## Your task:
Which lines in the entries below contain the string "label"? Report each of them in full.

Element and text location data:
----

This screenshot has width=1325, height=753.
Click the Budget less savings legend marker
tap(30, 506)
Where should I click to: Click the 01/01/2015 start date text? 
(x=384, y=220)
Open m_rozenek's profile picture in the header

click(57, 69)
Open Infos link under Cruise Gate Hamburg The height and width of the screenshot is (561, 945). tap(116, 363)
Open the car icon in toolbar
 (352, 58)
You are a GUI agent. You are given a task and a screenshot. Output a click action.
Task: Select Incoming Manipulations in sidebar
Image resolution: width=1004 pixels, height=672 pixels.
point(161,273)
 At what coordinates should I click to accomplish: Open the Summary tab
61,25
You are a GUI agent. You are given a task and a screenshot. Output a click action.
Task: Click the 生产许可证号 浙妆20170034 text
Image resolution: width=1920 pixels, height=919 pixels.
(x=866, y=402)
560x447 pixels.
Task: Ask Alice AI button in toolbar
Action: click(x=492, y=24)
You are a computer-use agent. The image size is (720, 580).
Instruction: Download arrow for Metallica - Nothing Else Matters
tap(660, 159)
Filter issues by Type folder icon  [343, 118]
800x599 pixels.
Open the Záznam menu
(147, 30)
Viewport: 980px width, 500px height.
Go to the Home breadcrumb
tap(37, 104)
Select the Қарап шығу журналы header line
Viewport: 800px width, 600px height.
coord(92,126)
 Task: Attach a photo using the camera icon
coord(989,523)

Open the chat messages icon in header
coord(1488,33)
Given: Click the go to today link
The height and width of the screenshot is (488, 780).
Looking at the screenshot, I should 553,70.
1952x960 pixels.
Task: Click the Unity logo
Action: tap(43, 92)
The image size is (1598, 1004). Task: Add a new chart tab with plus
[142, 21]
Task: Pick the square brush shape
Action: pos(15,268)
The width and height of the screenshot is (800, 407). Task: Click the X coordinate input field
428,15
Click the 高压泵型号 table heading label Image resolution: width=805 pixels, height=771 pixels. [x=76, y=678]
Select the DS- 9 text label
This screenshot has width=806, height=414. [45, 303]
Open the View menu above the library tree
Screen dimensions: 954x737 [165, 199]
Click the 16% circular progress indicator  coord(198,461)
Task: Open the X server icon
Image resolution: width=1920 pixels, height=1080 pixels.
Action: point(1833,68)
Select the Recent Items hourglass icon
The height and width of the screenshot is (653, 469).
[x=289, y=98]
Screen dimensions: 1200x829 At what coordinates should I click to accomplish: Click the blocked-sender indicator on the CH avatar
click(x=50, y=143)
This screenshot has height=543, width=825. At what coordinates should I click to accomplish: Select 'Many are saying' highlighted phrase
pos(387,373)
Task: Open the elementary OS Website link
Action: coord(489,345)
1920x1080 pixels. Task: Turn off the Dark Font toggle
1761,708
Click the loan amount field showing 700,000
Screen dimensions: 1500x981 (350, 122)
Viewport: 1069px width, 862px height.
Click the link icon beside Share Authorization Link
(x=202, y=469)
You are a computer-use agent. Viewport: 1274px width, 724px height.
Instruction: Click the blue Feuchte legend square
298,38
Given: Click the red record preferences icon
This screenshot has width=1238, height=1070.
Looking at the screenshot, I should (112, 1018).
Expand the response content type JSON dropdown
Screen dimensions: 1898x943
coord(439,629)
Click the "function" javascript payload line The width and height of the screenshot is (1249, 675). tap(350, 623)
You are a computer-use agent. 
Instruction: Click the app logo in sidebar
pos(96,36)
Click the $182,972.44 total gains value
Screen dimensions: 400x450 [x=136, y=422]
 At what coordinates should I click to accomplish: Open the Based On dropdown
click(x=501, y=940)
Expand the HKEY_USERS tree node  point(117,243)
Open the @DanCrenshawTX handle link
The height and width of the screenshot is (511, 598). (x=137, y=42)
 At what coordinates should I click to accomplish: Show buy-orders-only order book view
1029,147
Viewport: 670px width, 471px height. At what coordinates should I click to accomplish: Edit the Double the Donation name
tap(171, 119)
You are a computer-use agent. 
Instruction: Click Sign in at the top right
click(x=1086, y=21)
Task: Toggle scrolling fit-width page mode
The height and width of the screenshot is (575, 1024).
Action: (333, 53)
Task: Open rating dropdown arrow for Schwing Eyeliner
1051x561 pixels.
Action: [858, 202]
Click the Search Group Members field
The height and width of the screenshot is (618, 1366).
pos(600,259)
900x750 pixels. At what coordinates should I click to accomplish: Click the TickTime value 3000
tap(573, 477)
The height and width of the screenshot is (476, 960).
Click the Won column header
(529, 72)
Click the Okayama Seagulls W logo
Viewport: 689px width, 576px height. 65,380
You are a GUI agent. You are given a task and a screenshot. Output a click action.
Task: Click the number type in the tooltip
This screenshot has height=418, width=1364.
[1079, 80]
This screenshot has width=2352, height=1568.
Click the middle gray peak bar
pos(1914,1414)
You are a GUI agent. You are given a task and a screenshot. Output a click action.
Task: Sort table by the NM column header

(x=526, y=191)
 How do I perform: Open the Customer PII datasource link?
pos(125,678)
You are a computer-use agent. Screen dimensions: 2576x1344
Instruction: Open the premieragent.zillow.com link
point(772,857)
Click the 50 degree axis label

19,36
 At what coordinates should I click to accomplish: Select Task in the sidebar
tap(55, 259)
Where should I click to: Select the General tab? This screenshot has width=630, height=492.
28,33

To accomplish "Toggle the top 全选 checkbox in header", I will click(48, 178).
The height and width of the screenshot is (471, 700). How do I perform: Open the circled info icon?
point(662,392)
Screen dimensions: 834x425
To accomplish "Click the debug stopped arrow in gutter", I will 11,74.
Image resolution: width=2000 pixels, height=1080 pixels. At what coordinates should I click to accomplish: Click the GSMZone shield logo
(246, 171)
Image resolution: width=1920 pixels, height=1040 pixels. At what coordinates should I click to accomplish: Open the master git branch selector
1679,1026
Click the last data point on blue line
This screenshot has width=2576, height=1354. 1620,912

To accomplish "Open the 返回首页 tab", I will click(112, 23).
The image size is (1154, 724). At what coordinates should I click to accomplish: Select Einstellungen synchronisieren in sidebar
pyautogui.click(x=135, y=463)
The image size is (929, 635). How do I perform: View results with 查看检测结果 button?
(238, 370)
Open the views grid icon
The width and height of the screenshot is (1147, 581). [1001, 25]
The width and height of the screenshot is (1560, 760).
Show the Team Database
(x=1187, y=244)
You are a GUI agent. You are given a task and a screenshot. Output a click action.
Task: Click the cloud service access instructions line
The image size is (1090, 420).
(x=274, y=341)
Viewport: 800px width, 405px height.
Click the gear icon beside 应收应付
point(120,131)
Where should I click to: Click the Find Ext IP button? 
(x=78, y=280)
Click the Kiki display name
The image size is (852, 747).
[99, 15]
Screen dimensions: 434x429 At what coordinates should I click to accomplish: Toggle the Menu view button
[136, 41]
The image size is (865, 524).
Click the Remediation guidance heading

----

## Worked solution:
Click the 高压泵型号 table heading label Image resolution: width=805 pixels, height=771 pixels. [x=76, y=678]
Select the DS- 9 text label
Click the 50 degree axis label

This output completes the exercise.